### [Source data]
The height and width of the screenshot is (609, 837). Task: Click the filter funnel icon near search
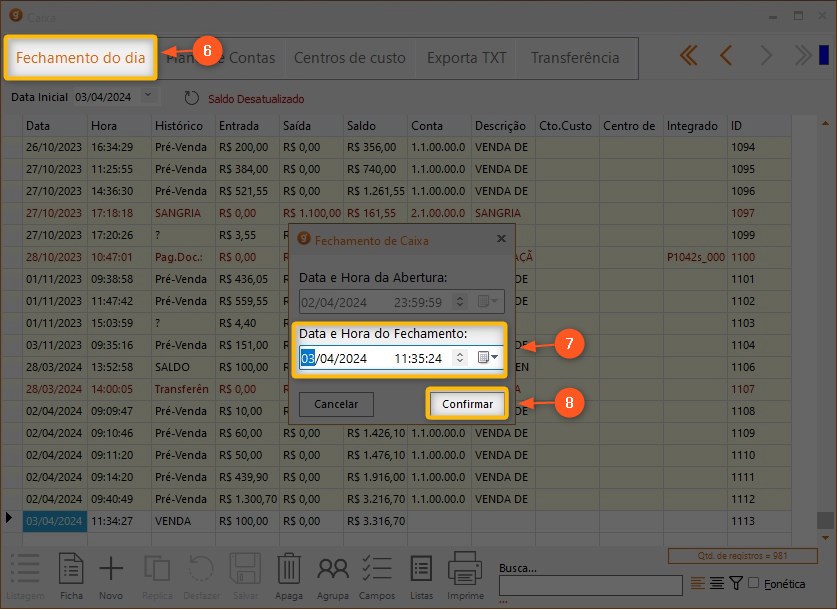736,583
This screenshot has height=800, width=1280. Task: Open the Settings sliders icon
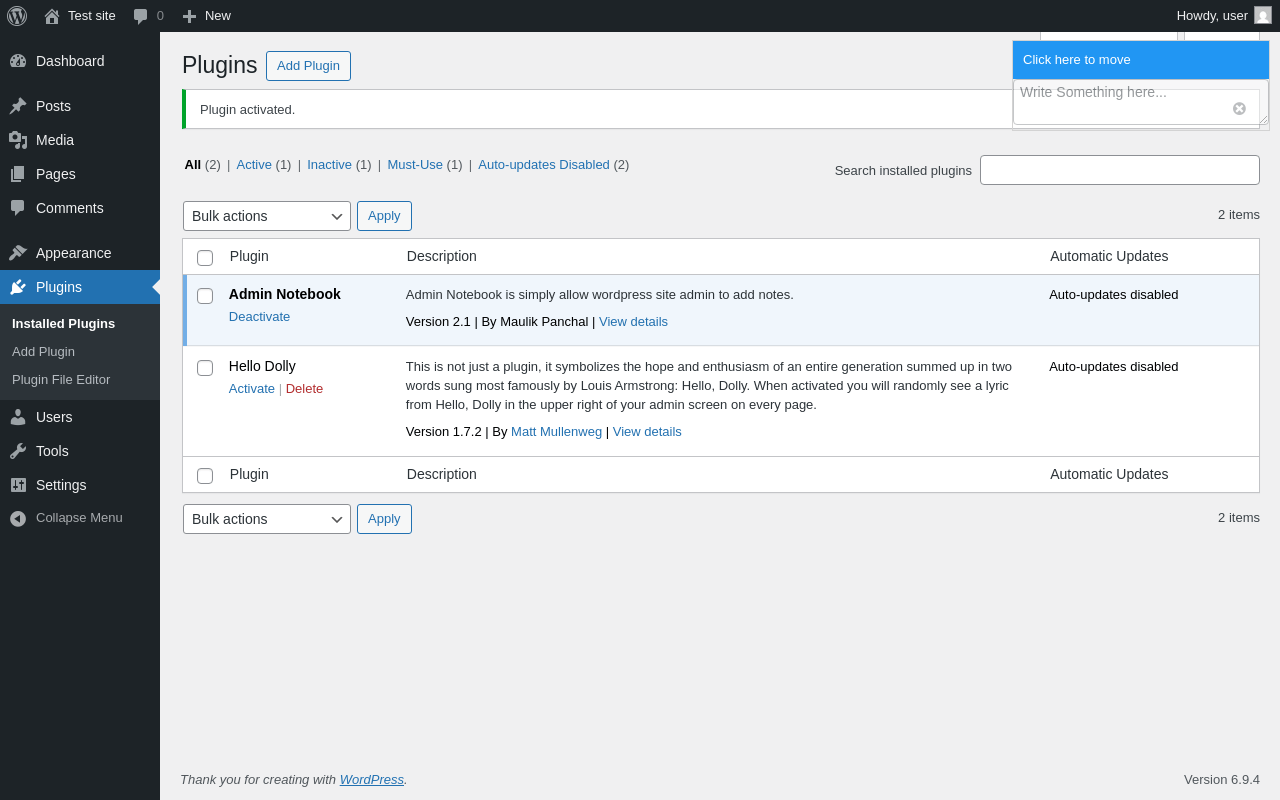coord(18,485)
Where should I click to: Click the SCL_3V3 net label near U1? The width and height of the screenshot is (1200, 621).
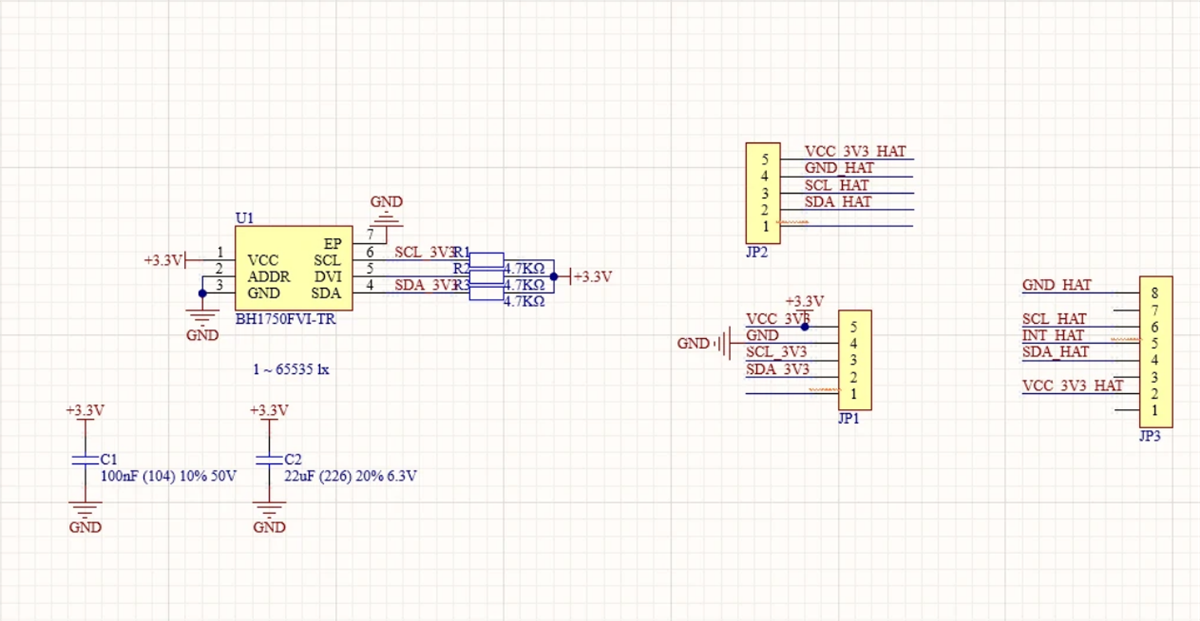[x=420, y=252]
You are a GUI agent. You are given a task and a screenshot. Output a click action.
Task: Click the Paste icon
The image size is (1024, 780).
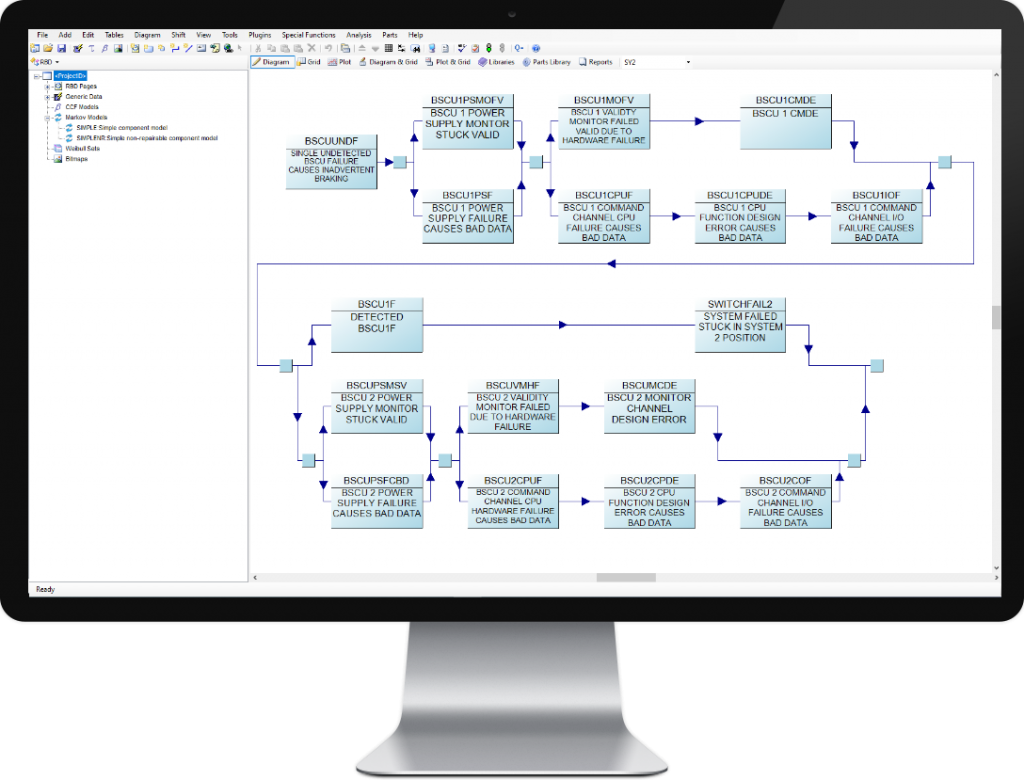tap(285, 48)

### [Directions for this task]
Please rescale the lines starting at the first one and ending with the line that contains "coord(18,485)". Copy each line, requests included, but multiply every coordinate in the answers by 1.8, round to whole numbers with halves going up, and leave out the pictures.

### [Reply to the exercise]
The height and width of the screenshot is (609, 837). Task: Click the filter funnel icon near search
1325,1049
This screenshot has height=800, width=1280. Task: Open the Settings sliders icon
coord(32,873)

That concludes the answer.